▶ WHAT THE TASK ASKS
State how many lines in the entries below hold the word "computer", with nothing besides the number.

━━━━━━━━━━━━━━━━━━━━━━━━━━━━━━

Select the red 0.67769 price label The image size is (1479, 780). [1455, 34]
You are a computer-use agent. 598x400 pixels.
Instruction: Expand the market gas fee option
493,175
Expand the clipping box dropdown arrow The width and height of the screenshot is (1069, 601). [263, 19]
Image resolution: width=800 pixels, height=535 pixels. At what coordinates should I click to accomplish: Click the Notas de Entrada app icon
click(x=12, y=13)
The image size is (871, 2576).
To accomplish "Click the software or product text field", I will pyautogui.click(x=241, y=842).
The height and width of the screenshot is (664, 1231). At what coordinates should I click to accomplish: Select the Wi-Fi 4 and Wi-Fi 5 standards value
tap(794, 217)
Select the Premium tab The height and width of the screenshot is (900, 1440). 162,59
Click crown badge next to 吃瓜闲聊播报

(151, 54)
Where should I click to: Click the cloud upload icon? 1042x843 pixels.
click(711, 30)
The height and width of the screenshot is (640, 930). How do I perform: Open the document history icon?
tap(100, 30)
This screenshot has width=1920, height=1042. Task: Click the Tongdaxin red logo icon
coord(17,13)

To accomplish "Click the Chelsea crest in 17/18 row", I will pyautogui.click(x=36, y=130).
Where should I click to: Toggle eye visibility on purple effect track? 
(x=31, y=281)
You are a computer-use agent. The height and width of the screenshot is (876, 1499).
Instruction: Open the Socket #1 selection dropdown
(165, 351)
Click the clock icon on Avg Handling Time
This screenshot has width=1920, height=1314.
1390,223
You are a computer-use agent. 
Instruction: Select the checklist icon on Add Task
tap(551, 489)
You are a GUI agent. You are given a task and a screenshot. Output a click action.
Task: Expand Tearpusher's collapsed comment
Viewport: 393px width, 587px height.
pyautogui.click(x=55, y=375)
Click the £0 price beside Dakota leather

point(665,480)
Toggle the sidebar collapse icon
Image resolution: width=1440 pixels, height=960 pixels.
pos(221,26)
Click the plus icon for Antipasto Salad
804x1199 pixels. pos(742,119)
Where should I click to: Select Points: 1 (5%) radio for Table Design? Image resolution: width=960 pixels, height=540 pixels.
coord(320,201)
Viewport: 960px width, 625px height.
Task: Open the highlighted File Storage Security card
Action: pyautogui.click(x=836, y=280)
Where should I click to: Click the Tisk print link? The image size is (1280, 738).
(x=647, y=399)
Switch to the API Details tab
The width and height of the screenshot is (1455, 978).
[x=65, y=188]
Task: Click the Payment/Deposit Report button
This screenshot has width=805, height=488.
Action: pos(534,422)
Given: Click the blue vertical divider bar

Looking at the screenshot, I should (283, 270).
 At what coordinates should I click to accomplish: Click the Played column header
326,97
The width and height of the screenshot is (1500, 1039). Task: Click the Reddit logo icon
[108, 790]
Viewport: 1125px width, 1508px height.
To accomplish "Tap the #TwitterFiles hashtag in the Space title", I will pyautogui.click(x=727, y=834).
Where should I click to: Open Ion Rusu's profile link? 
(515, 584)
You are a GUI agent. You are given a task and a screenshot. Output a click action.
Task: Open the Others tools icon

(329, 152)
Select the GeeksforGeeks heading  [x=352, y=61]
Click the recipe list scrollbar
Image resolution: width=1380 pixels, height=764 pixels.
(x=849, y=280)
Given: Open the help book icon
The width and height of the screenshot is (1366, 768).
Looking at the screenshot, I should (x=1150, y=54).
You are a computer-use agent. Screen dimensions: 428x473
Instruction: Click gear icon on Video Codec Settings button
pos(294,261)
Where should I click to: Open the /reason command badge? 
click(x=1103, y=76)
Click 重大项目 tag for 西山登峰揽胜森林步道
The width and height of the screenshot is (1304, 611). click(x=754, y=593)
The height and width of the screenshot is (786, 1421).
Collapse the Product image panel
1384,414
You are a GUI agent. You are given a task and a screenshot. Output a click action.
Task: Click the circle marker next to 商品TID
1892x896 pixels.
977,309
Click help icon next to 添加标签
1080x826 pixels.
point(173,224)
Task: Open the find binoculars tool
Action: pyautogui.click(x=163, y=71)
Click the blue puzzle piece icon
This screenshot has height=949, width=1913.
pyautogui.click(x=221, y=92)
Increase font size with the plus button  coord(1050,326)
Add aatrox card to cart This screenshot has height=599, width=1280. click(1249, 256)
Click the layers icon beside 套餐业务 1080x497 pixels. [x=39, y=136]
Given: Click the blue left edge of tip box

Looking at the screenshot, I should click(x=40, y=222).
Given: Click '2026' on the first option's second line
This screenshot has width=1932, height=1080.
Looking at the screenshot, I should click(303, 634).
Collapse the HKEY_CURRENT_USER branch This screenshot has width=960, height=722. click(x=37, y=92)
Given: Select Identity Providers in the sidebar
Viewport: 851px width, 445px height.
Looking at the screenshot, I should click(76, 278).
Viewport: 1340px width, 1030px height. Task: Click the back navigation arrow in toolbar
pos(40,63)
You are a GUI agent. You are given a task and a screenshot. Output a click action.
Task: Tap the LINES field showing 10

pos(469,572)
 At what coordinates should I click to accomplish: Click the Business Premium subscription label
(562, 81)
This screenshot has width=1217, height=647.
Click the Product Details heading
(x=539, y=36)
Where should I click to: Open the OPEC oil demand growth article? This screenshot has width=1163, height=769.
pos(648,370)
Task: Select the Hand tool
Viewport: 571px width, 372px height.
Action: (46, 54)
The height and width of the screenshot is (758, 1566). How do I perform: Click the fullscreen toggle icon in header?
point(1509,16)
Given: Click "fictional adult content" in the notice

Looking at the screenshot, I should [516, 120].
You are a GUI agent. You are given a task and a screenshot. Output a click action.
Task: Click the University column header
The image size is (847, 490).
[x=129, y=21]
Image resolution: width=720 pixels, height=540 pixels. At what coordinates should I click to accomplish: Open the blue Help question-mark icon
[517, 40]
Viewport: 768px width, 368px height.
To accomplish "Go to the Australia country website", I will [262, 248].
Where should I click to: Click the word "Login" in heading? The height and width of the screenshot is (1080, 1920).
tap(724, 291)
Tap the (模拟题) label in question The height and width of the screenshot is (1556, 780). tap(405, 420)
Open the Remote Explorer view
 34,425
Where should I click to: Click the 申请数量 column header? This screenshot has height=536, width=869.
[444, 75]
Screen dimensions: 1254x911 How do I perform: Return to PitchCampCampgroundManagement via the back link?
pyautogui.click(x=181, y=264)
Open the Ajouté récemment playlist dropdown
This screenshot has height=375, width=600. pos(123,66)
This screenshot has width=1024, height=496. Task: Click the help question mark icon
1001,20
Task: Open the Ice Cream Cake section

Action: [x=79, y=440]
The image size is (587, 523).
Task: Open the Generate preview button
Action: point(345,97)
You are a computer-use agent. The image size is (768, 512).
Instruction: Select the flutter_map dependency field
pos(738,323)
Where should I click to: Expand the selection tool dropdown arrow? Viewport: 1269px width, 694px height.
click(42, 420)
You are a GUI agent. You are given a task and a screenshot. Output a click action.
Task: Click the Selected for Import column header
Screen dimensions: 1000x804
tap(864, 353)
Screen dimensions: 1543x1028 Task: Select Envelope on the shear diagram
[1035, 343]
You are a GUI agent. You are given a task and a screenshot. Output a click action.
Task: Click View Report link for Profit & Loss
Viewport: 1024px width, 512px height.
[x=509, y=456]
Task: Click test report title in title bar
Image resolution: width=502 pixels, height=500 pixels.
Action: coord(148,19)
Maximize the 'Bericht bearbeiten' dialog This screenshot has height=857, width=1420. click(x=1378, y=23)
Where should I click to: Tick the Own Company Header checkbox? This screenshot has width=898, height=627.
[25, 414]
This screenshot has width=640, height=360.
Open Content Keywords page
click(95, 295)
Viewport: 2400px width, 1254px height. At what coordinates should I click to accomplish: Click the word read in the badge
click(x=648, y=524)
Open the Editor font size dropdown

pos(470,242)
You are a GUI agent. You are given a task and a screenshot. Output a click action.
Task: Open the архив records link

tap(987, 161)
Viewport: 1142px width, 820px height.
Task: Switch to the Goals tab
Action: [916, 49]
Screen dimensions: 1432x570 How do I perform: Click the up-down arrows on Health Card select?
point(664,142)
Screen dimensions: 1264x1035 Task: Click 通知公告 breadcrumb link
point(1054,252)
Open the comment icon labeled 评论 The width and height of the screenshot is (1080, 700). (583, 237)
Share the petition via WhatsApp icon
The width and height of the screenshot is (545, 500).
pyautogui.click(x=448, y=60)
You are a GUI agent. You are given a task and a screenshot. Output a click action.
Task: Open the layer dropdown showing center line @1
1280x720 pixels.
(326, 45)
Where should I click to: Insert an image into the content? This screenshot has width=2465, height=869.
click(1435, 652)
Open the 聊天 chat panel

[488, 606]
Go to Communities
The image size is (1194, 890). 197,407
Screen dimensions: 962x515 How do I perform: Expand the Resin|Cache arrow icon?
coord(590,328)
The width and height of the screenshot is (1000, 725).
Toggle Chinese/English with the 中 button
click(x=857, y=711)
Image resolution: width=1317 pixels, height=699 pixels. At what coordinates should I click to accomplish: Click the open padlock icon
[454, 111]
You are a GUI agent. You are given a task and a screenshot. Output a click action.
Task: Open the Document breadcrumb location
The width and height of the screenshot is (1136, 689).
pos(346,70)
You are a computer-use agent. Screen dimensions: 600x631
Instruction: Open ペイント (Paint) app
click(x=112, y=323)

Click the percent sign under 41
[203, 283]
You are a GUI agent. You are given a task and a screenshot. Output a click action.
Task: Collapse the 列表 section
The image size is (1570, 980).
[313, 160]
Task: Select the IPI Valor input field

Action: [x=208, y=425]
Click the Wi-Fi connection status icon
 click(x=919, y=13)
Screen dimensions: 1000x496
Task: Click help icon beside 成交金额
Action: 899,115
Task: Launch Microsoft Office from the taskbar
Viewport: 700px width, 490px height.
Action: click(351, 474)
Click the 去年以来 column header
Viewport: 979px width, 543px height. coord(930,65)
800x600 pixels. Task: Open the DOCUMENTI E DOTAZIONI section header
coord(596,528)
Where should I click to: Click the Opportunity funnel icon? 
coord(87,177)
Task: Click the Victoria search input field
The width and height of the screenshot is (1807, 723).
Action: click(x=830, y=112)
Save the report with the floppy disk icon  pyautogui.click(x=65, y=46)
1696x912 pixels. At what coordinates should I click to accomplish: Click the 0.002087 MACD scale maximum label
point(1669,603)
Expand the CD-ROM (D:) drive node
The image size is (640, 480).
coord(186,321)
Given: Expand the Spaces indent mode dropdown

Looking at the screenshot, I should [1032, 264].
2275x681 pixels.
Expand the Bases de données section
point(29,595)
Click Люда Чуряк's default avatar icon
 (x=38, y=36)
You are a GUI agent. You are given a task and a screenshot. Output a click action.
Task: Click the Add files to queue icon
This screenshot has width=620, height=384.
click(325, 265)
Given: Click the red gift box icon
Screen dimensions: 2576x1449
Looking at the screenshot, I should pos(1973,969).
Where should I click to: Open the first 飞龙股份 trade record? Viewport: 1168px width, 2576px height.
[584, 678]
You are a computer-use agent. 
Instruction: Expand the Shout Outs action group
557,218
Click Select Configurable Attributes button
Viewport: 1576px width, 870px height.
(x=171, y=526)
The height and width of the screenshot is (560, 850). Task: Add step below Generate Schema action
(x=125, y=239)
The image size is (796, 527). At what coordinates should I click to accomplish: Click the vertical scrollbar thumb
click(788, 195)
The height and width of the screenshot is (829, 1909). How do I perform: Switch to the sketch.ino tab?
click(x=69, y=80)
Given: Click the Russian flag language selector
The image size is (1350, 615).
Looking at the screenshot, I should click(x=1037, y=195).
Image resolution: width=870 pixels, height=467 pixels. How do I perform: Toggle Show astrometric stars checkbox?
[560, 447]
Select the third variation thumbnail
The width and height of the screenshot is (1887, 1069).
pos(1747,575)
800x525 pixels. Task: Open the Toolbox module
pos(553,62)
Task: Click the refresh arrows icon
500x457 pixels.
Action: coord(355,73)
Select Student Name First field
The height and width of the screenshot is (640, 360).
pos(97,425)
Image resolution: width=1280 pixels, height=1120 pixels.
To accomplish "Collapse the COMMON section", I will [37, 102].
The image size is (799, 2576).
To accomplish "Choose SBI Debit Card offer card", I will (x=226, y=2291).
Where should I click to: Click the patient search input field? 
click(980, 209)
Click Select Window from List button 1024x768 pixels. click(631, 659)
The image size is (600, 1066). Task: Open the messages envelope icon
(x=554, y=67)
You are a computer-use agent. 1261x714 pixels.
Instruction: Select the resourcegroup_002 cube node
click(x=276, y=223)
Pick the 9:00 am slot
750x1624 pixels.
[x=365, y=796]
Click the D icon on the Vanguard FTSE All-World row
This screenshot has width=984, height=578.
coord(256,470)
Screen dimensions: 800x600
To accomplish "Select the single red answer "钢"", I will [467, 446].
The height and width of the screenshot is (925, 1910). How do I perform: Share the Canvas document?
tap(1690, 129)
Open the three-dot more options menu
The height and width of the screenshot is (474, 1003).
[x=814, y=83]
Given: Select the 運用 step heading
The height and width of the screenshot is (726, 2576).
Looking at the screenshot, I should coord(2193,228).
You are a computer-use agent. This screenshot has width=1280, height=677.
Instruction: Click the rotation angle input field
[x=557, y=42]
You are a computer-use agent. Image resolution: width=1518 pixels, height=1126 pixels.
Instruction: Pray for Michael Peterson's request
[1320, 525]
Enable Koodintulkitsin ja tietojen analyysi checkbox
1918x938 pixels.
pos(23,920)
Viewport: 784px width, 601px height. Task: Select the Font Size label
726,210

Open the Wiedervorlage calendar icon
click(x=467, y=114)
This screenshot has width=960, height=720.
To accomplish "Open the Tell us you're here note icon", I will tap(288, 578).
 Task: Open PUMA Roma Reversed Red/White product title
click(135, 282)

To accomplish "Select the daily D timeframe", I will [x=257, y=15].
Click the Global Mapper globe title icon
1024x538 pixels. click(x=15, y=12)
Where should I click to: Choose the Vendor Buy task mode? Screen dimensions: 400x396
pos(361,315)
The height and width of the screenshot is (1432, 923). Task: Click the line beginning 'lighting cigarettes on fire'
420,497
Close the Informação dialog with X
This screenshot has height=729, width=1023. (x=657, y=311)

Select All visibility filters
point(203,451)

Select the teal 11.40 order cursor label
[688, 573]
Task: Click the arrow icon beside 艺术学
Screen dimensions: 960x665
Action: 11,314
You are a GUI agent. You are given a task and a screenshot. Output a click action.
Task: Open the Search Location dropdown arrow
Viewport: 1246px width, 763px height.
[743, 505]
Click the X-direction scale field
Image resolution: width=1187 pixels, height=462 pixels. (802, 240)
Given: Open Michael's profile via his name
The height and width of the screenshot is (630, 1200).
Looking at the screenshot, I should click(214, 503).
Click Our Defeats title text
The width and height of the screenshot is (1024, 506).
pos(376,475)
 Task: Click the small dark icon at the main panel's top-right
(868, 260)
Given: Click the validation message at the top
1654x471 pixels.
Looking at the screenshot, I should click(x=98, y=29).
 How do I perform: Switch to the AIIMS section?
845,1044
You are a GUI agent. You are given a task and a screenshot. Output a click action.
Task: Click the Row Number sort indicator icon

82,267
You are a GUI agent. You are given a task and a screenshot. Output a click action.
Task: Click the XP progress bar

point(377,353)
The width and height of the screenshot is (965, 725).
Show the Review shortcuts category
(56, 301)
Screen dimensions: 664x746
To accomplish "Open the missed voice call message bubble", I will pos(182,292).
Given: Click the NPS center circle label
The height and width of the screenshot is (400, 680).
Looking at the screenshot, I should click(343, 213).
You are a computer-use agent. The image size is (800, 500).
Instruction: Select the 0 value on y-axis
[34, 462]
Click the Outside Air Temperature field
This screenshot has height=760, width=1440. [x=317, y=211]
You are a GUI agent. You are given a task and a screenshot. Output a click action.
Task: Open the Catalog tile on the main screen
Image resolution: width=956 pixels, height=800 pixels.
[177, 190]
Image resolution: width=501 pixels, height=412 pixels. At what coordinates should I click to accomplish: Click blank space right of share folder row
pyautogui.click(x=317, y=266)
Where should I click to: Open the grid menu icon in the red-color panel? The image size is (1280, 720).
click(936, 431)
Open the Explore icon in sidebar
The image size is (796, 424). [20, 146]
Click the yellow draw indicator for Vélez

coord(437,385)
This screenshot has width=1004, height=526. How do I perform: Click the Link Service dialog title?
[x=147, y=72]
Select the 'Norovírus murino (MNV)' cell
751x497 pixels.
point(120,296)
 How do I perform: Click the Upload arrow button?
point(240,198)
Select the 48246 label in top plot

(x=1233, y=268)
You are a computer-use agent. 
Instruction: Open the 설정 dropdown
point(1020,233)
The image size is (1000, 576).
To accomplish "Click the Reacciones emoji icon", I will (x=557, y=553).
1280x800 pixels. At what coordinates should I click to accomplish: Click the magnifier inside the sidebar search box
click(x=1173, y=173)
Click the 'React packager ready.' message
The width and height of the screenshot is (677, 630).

━━━━━━━━━━━━━━━━━━━━━━━━━━━━━━

▶ SOLUTION
12